Don Emiliano, nagle przywrócony do własnych trosk, został wyprowadzony w ciemną noc. Wysoki mężczyzna, mrużąc oczy, zerknął w dół wzgórza. Cała wioska migotała światełkami. Na brzegu, wzdłuż Rio Grande, w rytm niesłyszalnej pieśni ludzie biegali tu i tam z lampami.
– Ta droga jest dla nas zamknięta – stwierdził wysoki mężczyzna. – Będę musiał pozostać w Meksyku dzień lub dwa… Ale najważniejsze jest to, że nie możemy przywiązać don Emiliana do drzewa. Do diabła z takim szczęściem! Jednak obok nas jest drzewo, które powinno wystarczyć. Julio, przywiąż go!
Don Emiliano szybko został mocno przywiązany za nadgarstki do pnia. W oczach majordomusa rozbłysła wściekłość i pogarda. Oto w pobliżu, nad rzeką, był tłum, tłum głupców, jego zaufanych strażników, którym hojnie płacił, których wybierał skrupulatnie spośród setek nikczemnych zabijaków. Teraz latali bez celu. Najwidoczniej psy złapały fałszywy ślad. Och, gdyby tak garstka tu trafiła! Ale oni szukali gdzie indziej! Bezużyteczni jak gwiazdy za dnia!
Usłyszał głos wysokiego mężczyzny:
– Jego nocna koszula nie jest grubsza niż twoja wieczorem, Julio. Tu masz bicz, a tu są jego plecy. Zajmij się nim.
Zdrajca Julio odpowiedział:
– Och, Boże, gdyby mój ojciec i dziadek mogli to zobaczyć! Wieczny odpoczynek racz im dać, Panie! Gdyby tak mogli mnie zobaczyć! Z myślą o nich biorę do ręki bicz! Teraz, teraz, teraz!

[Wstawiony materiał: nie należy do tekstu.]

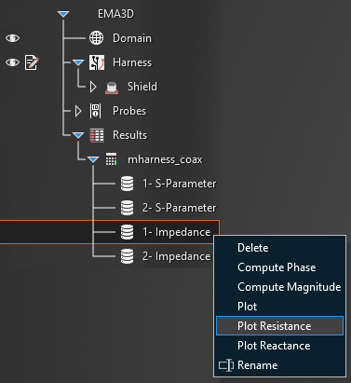351x383 pixels.
Task: Click the edit note icon beside Harness
Action: tap(32, 62)
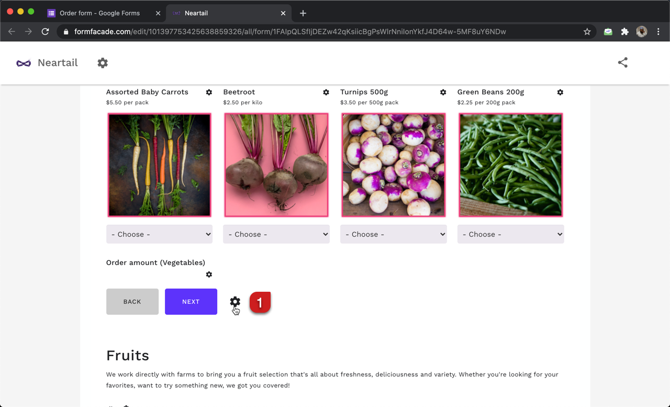Open the share options icon
The height and width of the screenshot is (407, 670).
(622, 62)
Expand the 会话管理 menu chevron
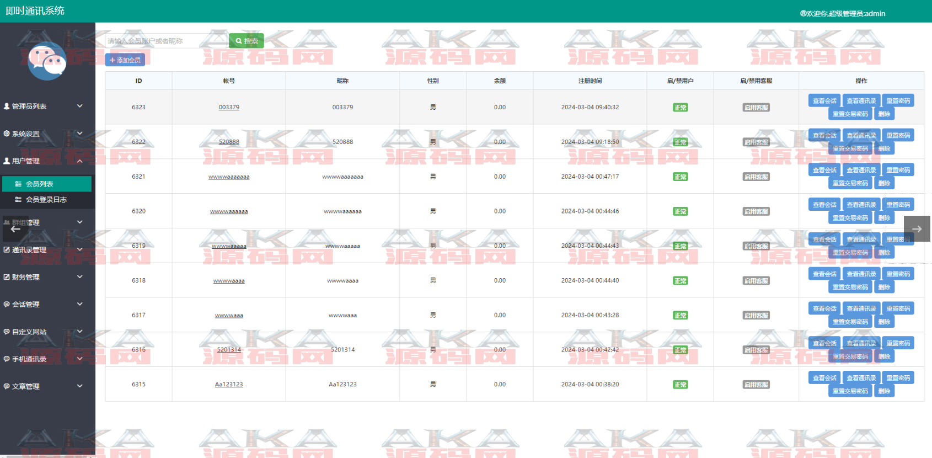This screenshot has height=458, width=932. tap(79, 304)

Bicz smagał ciało. Don Emiliano odnotował przeszywające uderzenia bólu, lecz ledwie je czuł. Stał wyprostowany. Ogień trawił mu myśli. Bicz – bicz dotykał jego ciała i smagał go jak psa! Czuł uderzenia nie tylko na ciele, lecz także w duszy.
– Dobrze – rzekł wysoki mężczyzna. – Bardzo dobrze, Julio. Poczekaj, wyjmę mu knebel i usłyszymy skowyt.
Poluźnił szmatę z ust don Emiliana.
– Jak zacznie krzyczeć, przyjdą tu po nas! – Zaniepokoił się Mercado.
– Nigdy nas nie złapią. Uciekniemy, mamy dobre konie. Cóż warta jest uczta bez muzyki? Zaraz sobie jej posłucham.
Bicz znów zaczął chłostać plecy więźnia, rosząc je obficie krwią. Lopez czuł, jak krople krwi spływają mu stróżkami. Jego ciało przeżywało straszne męczarnie, lecz wstyd jaki wypełniał jego duszę, był tak duży, że zepchnął pozostałe emocje w nicość.
– Czekaj! – rozkazał wysoki mężczyzna.
Na moment przerwano chłostę.
Zamaskowany mężczyzna stanął naprzeciw don Emiliana i spojrzał uważnie w jego oczy.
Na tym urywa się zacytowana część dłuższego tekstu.